Living with a brain tumor : reaction profiles in patients and their caregivers

Abstract

Purpose: The psychological burden induced by brain tumor is profound both for the sick person and for their own family. This particular tumor not only impacts patients' quality of life, but also reduces seriously the caregivers' quality of life. We aim to describe brain tumor patients and their caregivers' quality of life during the illness and assess the existing relation between clinical and psychological features of patients and their caregivers.

Methods: The study involved 72 patients/caregivers couples. We used the following tools: Hospital Anxiety and Depression Scale (HADS), Functional Assessment of Cancer Therapy--Brain (FACT-Br) for patients and HADS, Caregiver Reaction Assessment Scale (CRA), 36-Item Short-Form Health Survey (SF-36) for caregivers.

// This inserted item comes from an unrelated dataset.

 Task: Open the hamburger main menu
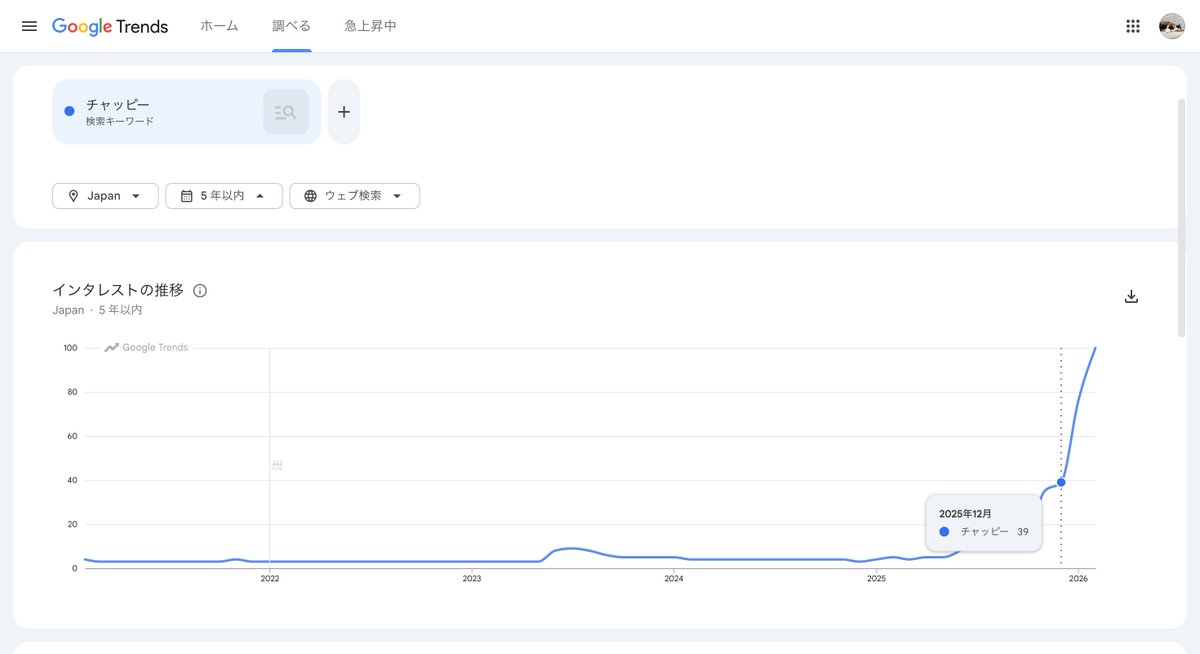point(29,26)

Results: Quality of life was more compromised in caregivers than in their loved ones. The impairment of caregivers' quality of life appeared mainly in a significant reduction in their mental health. Most caregivers experienced more depressive and anxiety symptoms, as compared with patients. Clinical and psychological features of patients did not correlate with psychological patterns of their own caregivers.

Conclusions: It is important to give caregivers appropriate help, care and support. Therefore, it is necessary to monitor and treat, if necessary, caregivers' anxious or depressive symptomatology that impacts their quality of life, making them more helpless, frustrated and less able to handle the situation of disease and caregiving situation. It would be desirable to give caregivers the possibility of a psychological support and equally important would be a continuous teamwork aimed to promote a better caregivers' adaptation to the patient's illness.